* _EXCERPT PROVIDED_:

The life and times of Robert Grainier (Joel Edgerton), a gentle man who makes a living logging in early-20th-century Washington State, searching for meaning in his life.
Here is a true hidden gem of a film, a meditative tone poem on what it means to live a good life. It is directed by Clint Bentley, and written by Bentley and Greg Kwedar, the creative team behind 2023’s similarly impressive and emotionally resonant Sing Sing. This effort, based on the novella by Denis Johnson, plays a little like a full-life novel, a Stoner or an East Of Eden, with thoughtful narration delivered by Will Patton reinforcing this notion.

Joel Edgerton’s Robert Grainier is the strong, silent type: a placid, contemplative man, possessing sad, soulful eyes, his expression largely masked by a thick beard. As the narration tells us, he enters the world quietly and inconsequentially as an orphan who never knew his parents. As a young man, he soon finds work as a logger and train construction-worker in the Pacific Northwest, as the 20th century dawns and America’s hunger for expansion becomes unquenchable.
The film was shot on location in real-life Washington, Bentley filming it all with golden and pink sunsets, grainy cinematography and rich silhouettes. Comparisons to the likes of Terrence Malick or Chloé Zhao are hard to escape, especially with its dreamy existential yearning, quasi-divine spirit and juxtaposition of human and nature.
There is not much of a propulsive narrative here. Grainier simply works his way through life, trying to earn an honest living and picking up wisdom along the way. William H. Macy has a great turn as Arn Peeples, a harmonica-playing old-timer with prospector accent and a propensity for explosives. Grainier finds a kindred spirit in him, someone also grappling with the mystery of the human condition. “If I could figure it out,” Peeples tells Grainier, “I reckon I’d be sleeping next to someone a lot better-looking than you.” Later, Peeples worries about the impact of logging as a profession, in its ungracious destruction of centuries-old living things: “It upsets a man’s soul.”
Throughout, Grainier softly searches for great revelations and connections like these. He finds it most of all in his wife Gladys (an excellent Felicity Jones) and daughter Katie (Zoe Rose Short). Their love is simple, but motivates Grainier’s fear of death, in a job with a short life-expectancy. It is not an irrational fear: one man on his team is thrown off a bridge, in a seeming racially motivated attack, which haunts Grainier; another is shot in revenge; three more die in a tree-felling accident. The tragedies he experiences in life might feel a little over-egged, with maybe one too many emotional montages of precious memories, and you can’t help feeling like Gladys might have been a bit short-changed in all of this.
But it leaves you on a powerfully bittersweet note, especially as we watch Grainier grow old, and the wild country around him grow rich and modern, with Edgerton’s gentle gaze finding new depths as the film goes on. It’s his understated performance that takes you the rest of the way.
Haunting, serenely composed and beautiful, this is an elegy for a life and a country that America used to be.

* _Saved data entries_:
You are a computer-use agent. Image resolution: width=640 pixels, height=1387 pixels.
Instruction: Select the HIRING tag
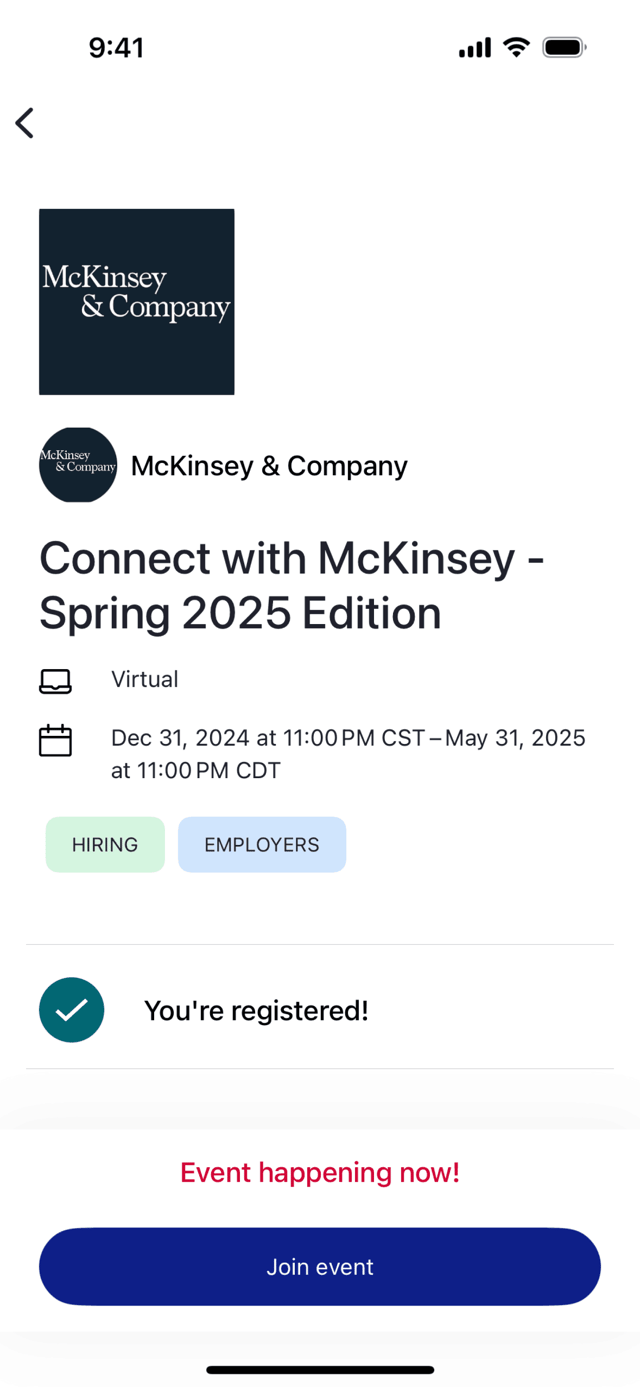[105, 845]
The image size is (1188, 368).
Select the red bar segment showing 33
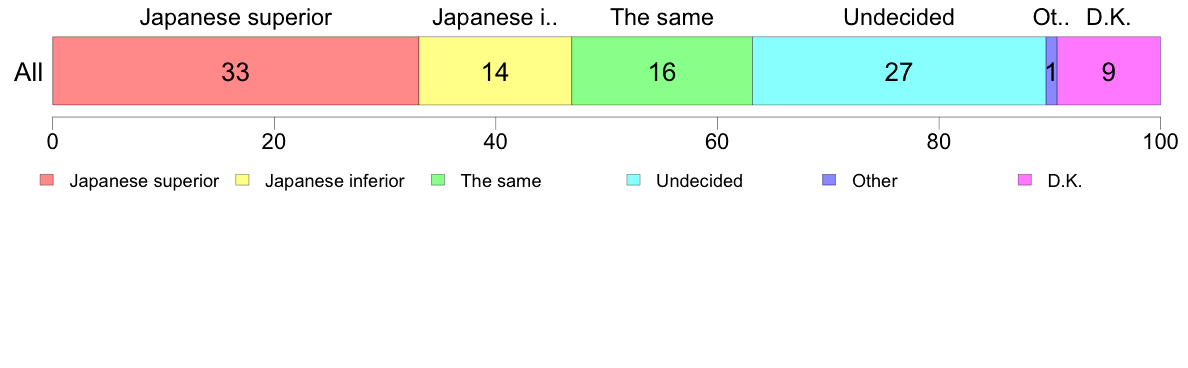tap(236, 70)
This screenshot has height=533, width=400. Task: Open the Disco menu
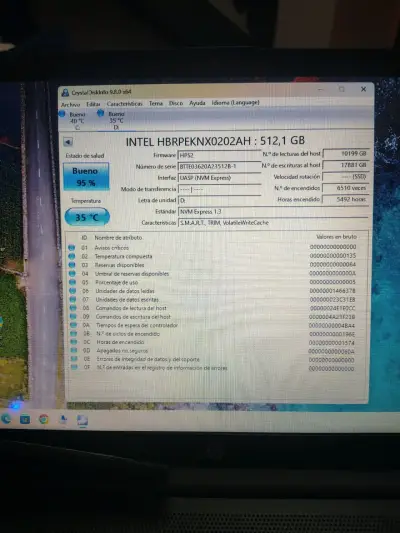(x=176, y=103)
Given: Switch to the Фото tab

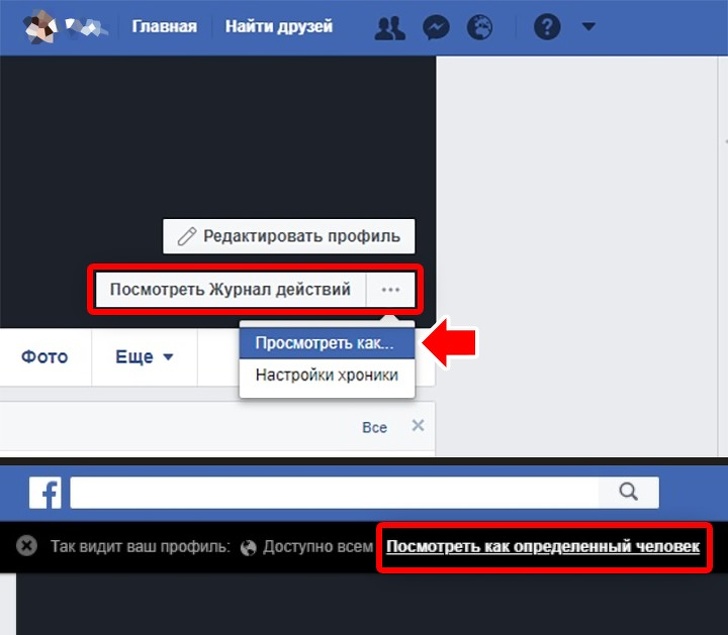Looking at the screenshot, I should click(x=45, y=357).
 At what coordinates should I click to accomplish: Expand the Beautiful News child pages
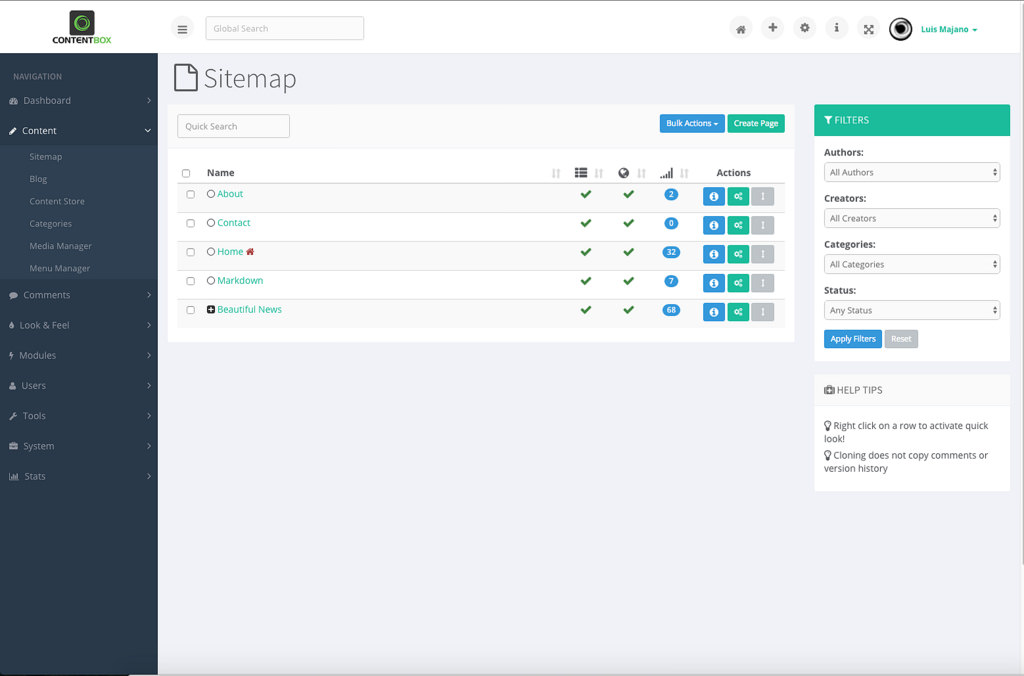[211, 310]
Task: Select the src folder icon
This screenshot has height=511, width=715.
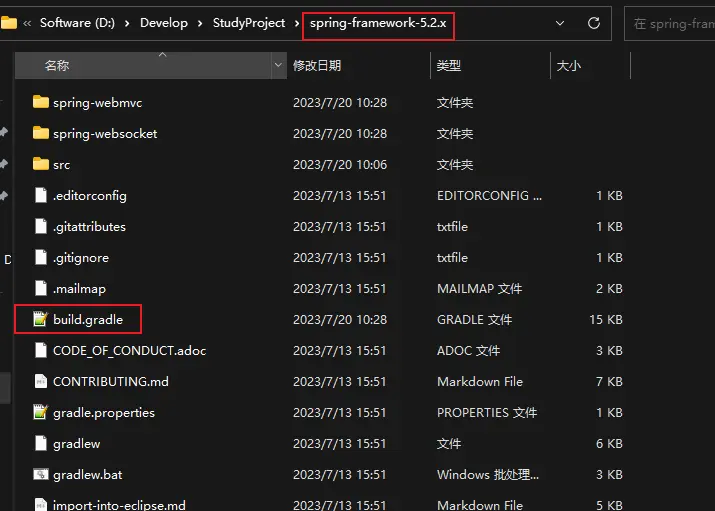Action: (x=41, y=164)
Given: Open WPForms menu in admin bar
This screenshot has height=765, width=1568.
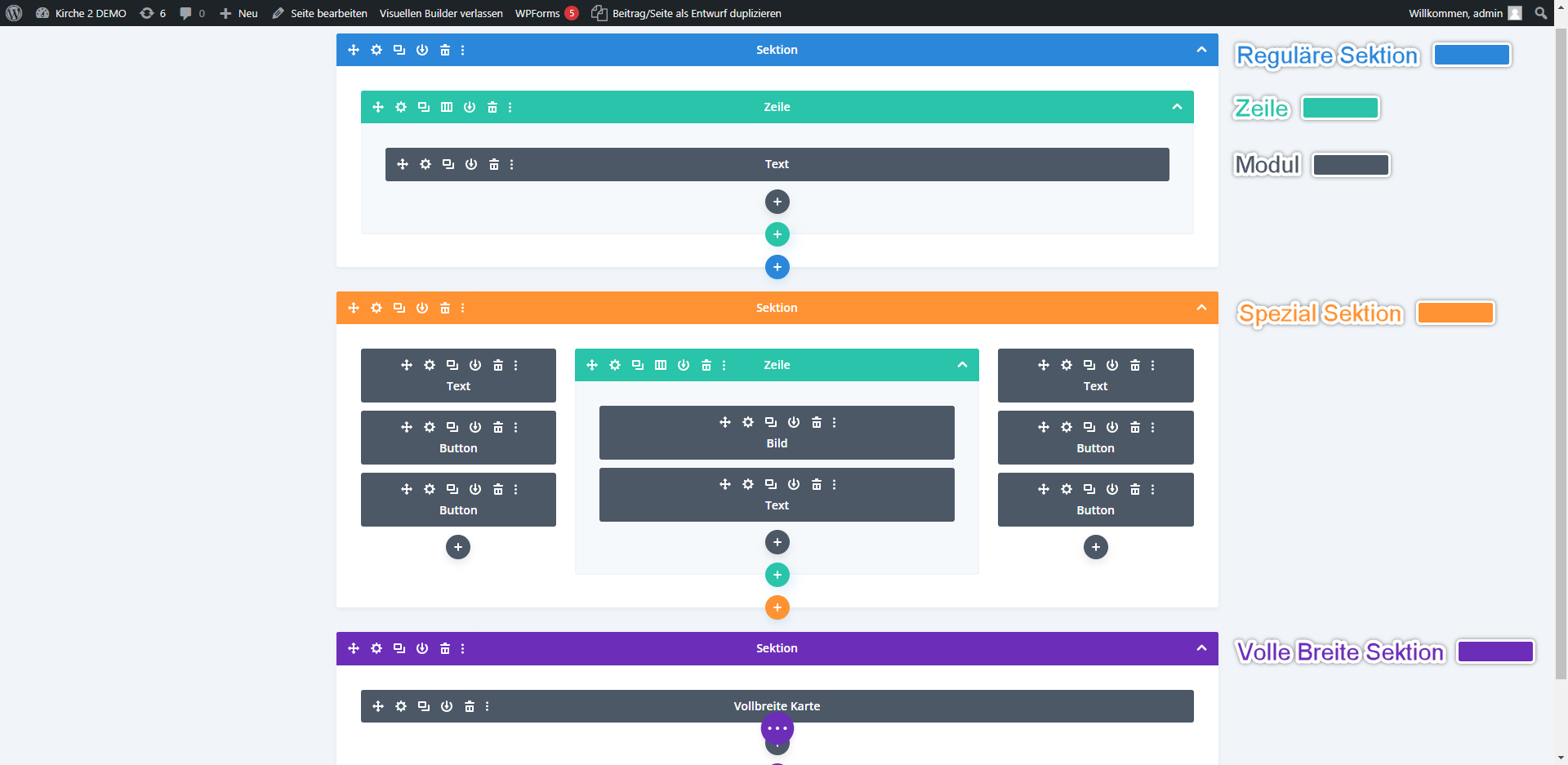Looking at the screenshot, I should [537, 13].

* _AIM OF THE EXERCISE_: Return the passage of the film review exactly as it appears, everything from "But it leaves" down to "used to be.". The data has no connection to the film review.

* _RESPONSE TO THE TASK_:
But it leaves you on a powerfully bittersweet note, especially as we watch Grainier grow old, and the wild country around him grow rich and modern, with Edgerton’s gentle gaze finding new depths as the film goes on. It’s his understated performance that takes you the rest of the way.
Haunting, serenely composed and beautiful, this is an elegy for a life and a country that America used to be.